══ WORKING DATA ══

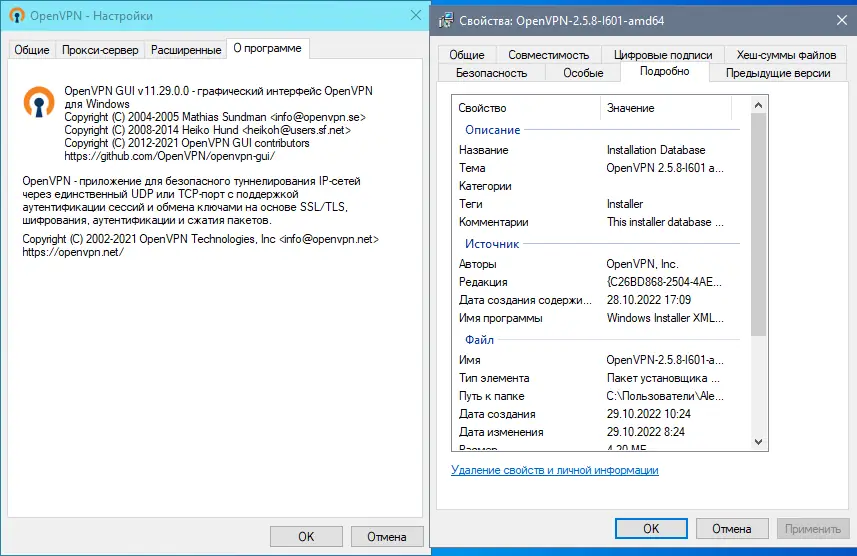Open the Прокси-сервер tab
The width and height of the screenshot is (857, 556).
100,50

═══
══ WORKING DATA ══

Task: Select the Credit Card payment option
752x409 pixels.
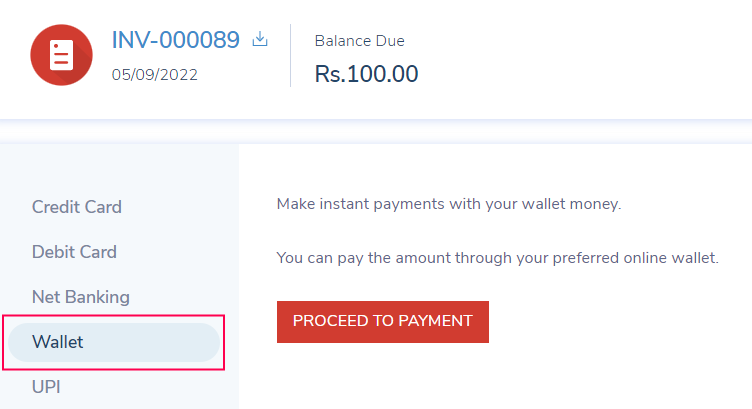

═══

▶ [EXERCISE GOAL]: Please copy the lines in the records above between the one holding "Task: Select the Credit Card payment option" and the one holding "752x409 pixels.", inclusive, exactly and with no other line.

▶ [OUTPUT OF THE EXERCISE]:
Task: Select the Credit Card payment option
752x409 pixels.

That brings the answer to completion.